To solve this puzzle, we use a class to represent junction boxes:

```scala
/** A junction box in 3D space with an associated circuit ID. */
class Box(val x: Long, val y: Long, val z: Long, var circuit: Int):
def distanceSquare(other: Box): Long =
(x - other.x) * (x - other.x) + (y - other.y) * (y - other.y) + (z - other.z) * (z - other.z)
```

Each `Box` has:
- Three coordinates (`x`, `y`, `z`) representing its position in 3D space
- A mutable `circuit` field to track which circuit the box belongs to (each circuit is identified by a distinct integer)
- A `distanceSquare` method that computes the squared Euclidean distance to another box (we use squared distance to avoid computing square roots, since we only need to compare distances)

## Data Loading

The following functions parse the input into a sequence of boxes and compute all unique pairs sorted by distance:

```scala
/** Parses comma-separated coordinates from the given `line` into a `Box`
* with the given `circuit` ID.
*/
def parseBox(line: String, circuit: Int): Box =
val parts = line.split(",")
Box(parts(0).toLong, parts(1).toLong, parts(2).toLong, circuit)

/** Parses the input, returning a sequence of `Box`es and all unique pairs
* of boxes sorted by distance.
*/
def load(input: String): (Seq[Box], Seq[(Box, Box)]) =
val lines = input.linesIterator.filter(_.nonEmpty)
val boxes = lines.zipWithIndex.map(parseBox).toSeq
val pairsByDistance = boxes.pairs.toSeq.sortBy((b1, b2) => b1.distanceSquare(b2))
(boxes, pairsByDistance)
```

The `pairs` extension method generates all unique pairs from a sequence:

```scala
extension [T](self: Seq[T])
/** Generates all unique pairs (combinations of 2) from the sequence. */
def pairs: Iterator[(T, T)] =
self.combinations(2).map(pair => (pair(0), pair(1)))
```

## Part 1

For Part 1, we process the 1000 closest pairs of boxes and merge their circuits. The algorithm iterates through pairs in order of increasing distance; when two boxes belong to different circuits, we merge them into one. Finally, we find the three largest circuits and return the product of their sizes.

```scala
def part1(input: String): Int =
val (boxes, pairsByDistance) = load(input)
for (b1, b2) <- pairsByDistance.take(1000) if b1.circuit != b2.circuit do
merge(b1.circuit, b2.circuit, boxes)
val sizes = boxes.groupBy(_.circuit).values.map(_.size).toSeq.sortBy(-_)
sizes.take(3).product
```

The `merge` function updates all boxes in one circuit to belong to another:

```scala
/** Sets all boxes with circuit `c2` to circuit `c1`. */
def merge(c1: Int, c2: Int, boxes: Seq[Box]): Unit =
for b <- boxes if b.circuit == c2 do b.circuit = c1
```


## Part 2

For Part 2, we continue merging circuits until only one remains.
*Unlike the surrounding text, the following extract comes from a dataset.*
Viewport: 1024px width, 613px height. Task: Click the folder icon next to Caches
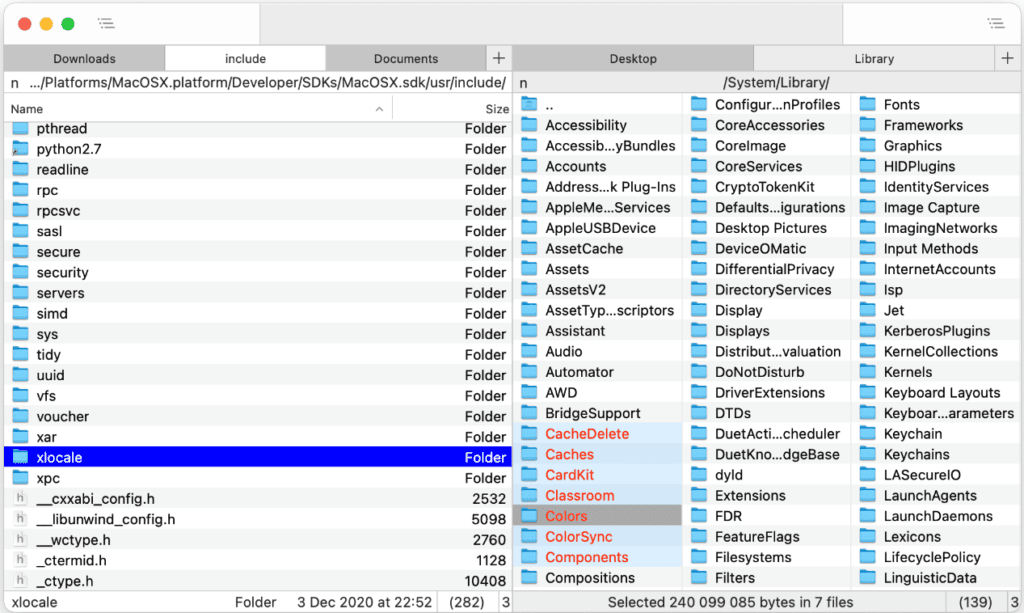click(x=529, y=453)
We track the number of distinct circuits and return the product of the x-coordinates of the two boxes in the final merge.

```scala
def part2(input: String): Long =
val (boxes, pairsByDistance) = load(input)
var n = boxes.length
boundary:
for (b1, b2) <- pairsByDistance if b1.circuit != b2.circuit do
merge(b1.circuit, b2.circuit, boxes)
n -= 1
if n <= 1 then
break(b1.x * b2.x)
throw Exception("Should not reach here")
```

[`boundary` and `break`](https://www.scala-lang.org/api/3.x/scala/util/boundary$.html) provide a way to exit the loop early and return a value when only one circuit remains.
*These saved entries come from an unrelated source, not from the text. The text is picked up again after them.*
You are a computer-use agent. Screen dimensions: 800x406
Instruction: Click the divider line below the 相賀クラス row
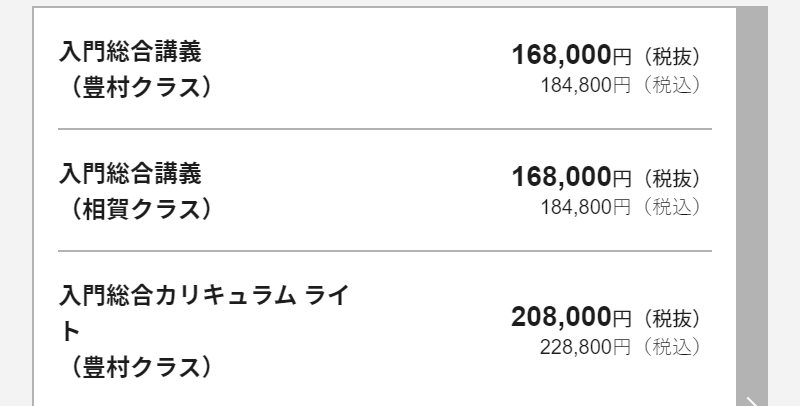tap(385, 251)
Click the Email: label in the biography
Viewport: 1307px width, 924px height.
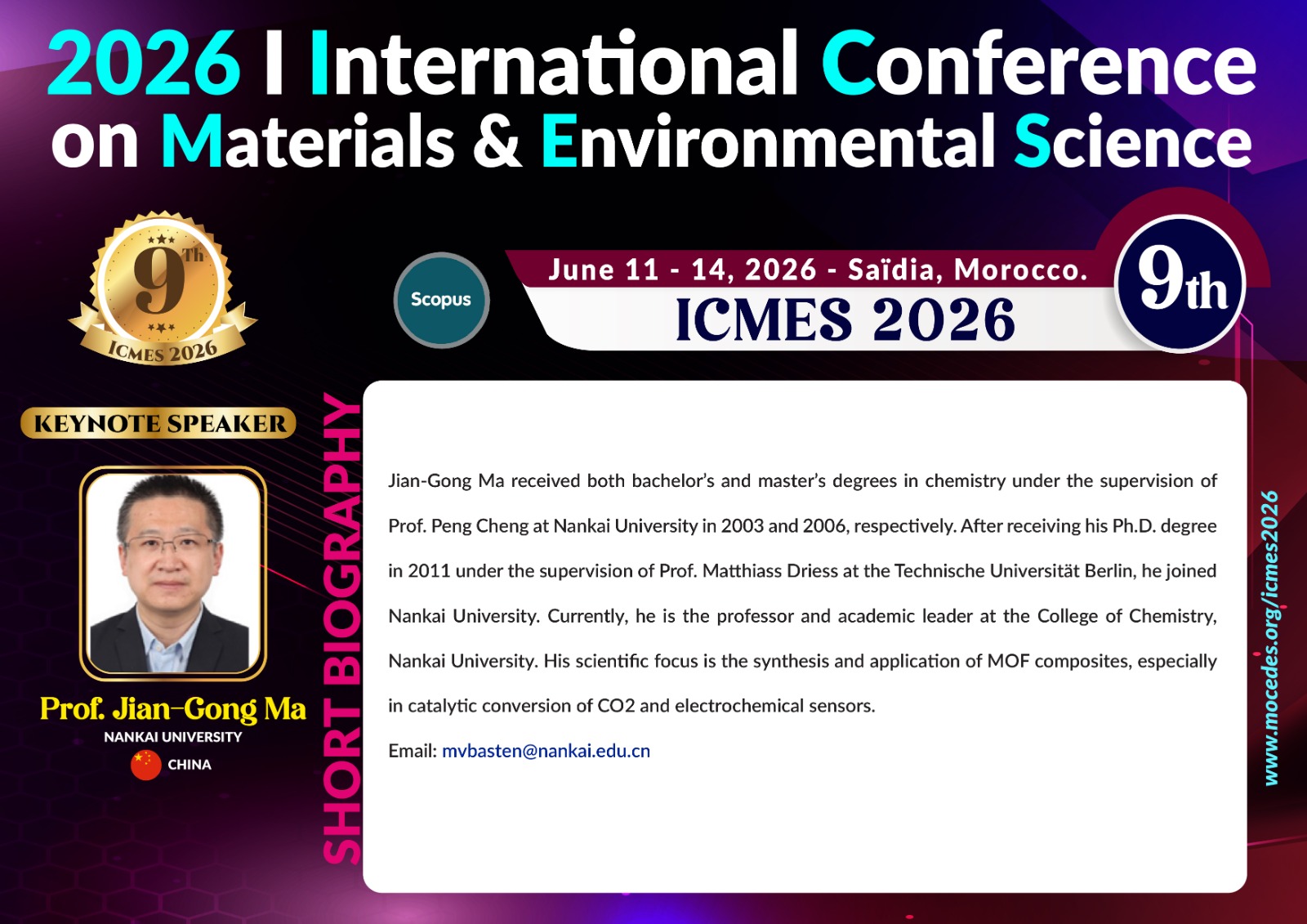pos(413,751)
## Potential Optimizations

On my machine, both parts run in under 2 seconds, which is acceptable for this puzzle. However, there are potential optimizations:

- **Finding the k closest pairs**: Computing all pairs and sorting them has O(n² log n) complexity. A spatial data structure like a [*k*-d tree](https://en.wikipedia.org/wiki/K-d_tree) could find nearest neighbors more efficiently.
- **Merging circuits**: The `merge` function iterates over all boxes to update circuit IDs. A [union-find](https://en.wikipedia.org/wiki/Disjoint-set_data_structure) data structure would track connected components more efficiently.

## Final Code

See the complete code on [GitHub](https://github.com/scalacenter/scala-advent-of-code/blob/main/2025/src/day08.scala).

## Run it in the browser

Thanks to the [Scala.js](https://www.scala-js.org/) build, you can also experiment with this code directly in the browser.

### Part 1

<Solver puzzle="day08-part1" year="2025"/>

### Part 2

<Solver puzzle="day08-part2" year="2025"/>

## Solutions from the community

Share your solution to the Scala community by editing this page.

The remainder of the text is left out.